Análise Política
Há um certo quê de Velho do Restelo no lamento permanente contra a
polarização política, que a narrativa aponta como acontecendo agora numa
escala inédita. E à lamentação costuma seguir-se uma fúria santa, o
apelo à solução mágica: cada um busca eliminar da polarização o incômodo
“outro”. Mais pedregosa é a missão do autodenominado centro, que se
impôs em algum momento a tarefa de remover da cena não um, mas os dois
polos.
Talvez não haja sintoma mais definitivo da agonia da Nova República,
cujo pilar central, ou um dos, era a premissa de que todos os grupos
políticos teriam o direito de existir e disputar o poder. E,
naturalmente, revezarem-se nele. Mas os fatos das últimas décadas
acabaram revelando (como se precisasse ser revelado) que esse “direito
universal” seria, na prática, não tão universal assim.
Tudo começou com o impeachment de Fernando Color de Mello, em que as
evidências de um “crime de responsabilidade” formal eram ainda mais
escassas do que viriam a ser no caso Dilma Rousseff. Collor não foi
ejetado por eventuais crimes, mas por faltar-lhe base política, já que
era “de fora” do bloco vitorioso em 1985. Bloco que vinha de fracassar
espetacularmente nas eleições presidenciais de 1989, mas mantinha
hegemonia no Congresso e na sociedade civil.[uma avaliação honesta, leva à conclusão de que a Nova República foi o embrião das organizações criminosas que produziram o 'mensalão' e o 'petrolão', sem esquecer de outras menores iniciadas ainda no governo Sarney.]

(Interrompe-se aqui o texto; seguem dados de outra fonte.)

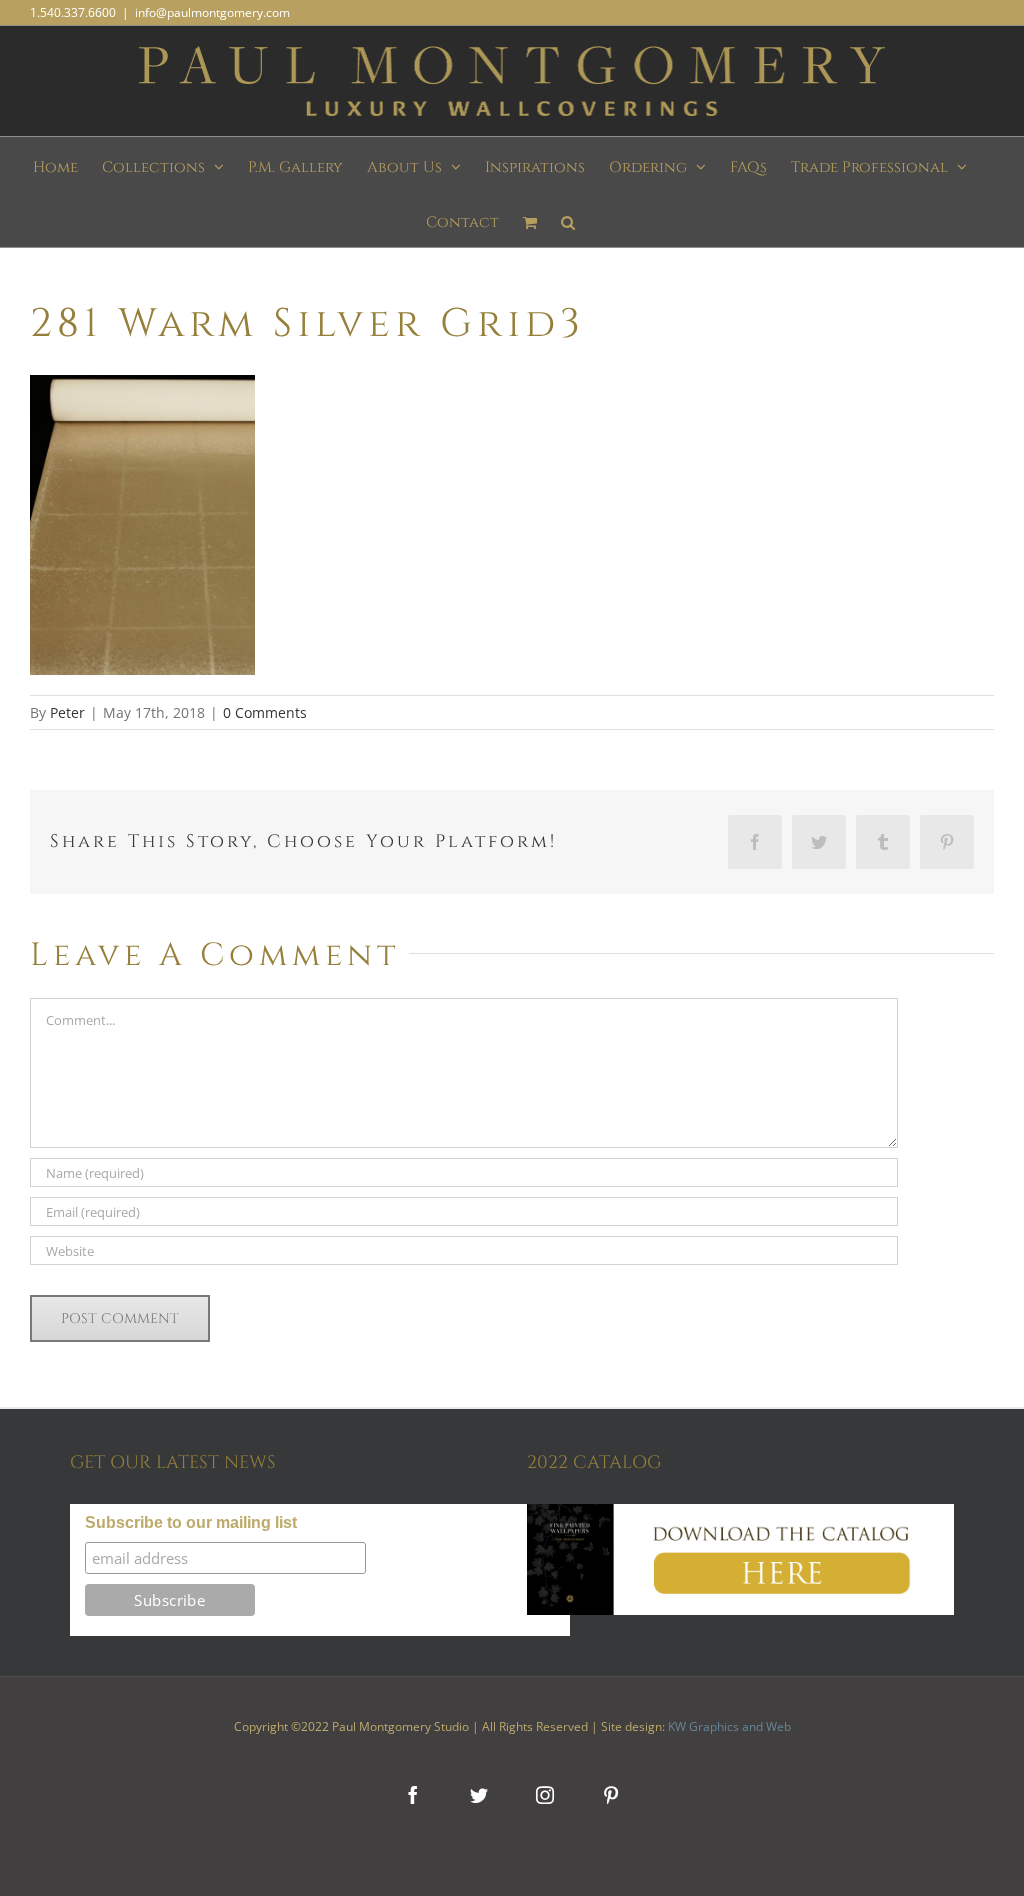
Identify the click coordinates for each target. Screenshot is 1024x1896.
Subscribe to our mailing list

Quando a passagem do tempo der uma desbastada nas paixões que contaminam
a análise histórica, ver-se-á aquele impeachment na origem da dinâmica
política que acabou levando ao passamento da Nova República. Foi a
semente da ideia, agora amplamente disseminada, de que vale tudo para
eliminar o adversário da cena. O curioso, ainda que previsível, é a
“defesa da Nova República” servir hoje para justificar exatamente o
contrário dela.
A Nova República buscou substituir a autocracia por um regime
democrático-constitucional em que o Legislativo fosse o palco para
alcançar as maiorias e consensos possíveis. Hoje, recebe-se com
naturalidade que esse papel seja transferido ao Judiciário, o único dos
três poderes não eleito diretamente pelo povo. [é a democracia à brasileira.]E se você mexe na
realidade ela também o transforma: o Supremo Tribunal Federal virou um
mini-Congresso.
A Nova República veio para restaurar a imunidade parlamentar e proteger
os mandatos contra as cassações arbitrárias. Hoje, a cultura do
cancelamento contaminou a representação política e cassar mandatos virou
algo aceitável e até rotineiro. O aspecto mais estupefaciente é o
próprio Legislativo receber com passividade a invasão de suas
atribuições. Nós tempos do regime militar, pelo menos ouviam-se bons
discursos de protesto quando mandatos eram cassados.
Os exemplos são muitos. Um evidente está na criminalização da liberdade
de expressão, a pretexto de proteger contra as “ideias erradas”. E por
aí seguimos. A situação que vai se criando é confortável para quem, em
certo momento, está em situação vantajosa na batalha permanente para a
supressão do adversário. Aí ouvem-se, do lado mais fraco, os apelos ao
respeito aos direitos e garantias previstos na Carta. Quando o vento
muda, mudam de lado os argumentos. E com a maior naturalidade.